#### Dataset excerpt:
--------------------------------------------------
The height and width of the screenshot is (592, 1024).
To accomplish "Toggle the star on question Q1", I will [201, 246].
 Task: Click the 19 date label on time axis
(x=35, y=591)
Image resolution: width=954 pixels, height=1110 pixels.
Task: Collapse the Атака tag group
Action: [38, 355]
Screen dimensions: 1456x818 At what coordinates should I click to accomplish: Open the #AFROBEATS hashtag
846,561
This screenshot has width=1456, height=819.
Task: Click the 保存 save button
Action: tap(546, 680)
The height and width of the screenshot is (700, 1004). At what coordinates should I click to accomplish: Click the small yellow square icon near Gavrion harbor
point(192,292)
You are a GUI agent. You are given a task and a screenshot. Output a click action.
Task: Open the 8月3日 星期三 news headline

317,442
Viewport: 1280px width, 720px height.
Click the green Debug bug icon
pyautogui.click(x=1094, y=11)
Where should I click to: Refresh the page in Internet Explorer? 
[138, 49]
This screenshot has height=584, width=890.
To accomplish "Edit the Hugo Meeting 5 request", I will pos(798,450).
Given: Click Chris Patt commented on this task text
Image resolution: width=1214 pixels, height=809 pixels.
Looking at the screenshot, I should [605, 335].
--------------------------------------------------
#### Problem to solve:
Extract every line of the records above that contains the word "resolution".

#### Written response:
Image resolution: width=954 pixels, height=1110 pixels.
Image resolution: width=1214 pixels, height=809 pixels.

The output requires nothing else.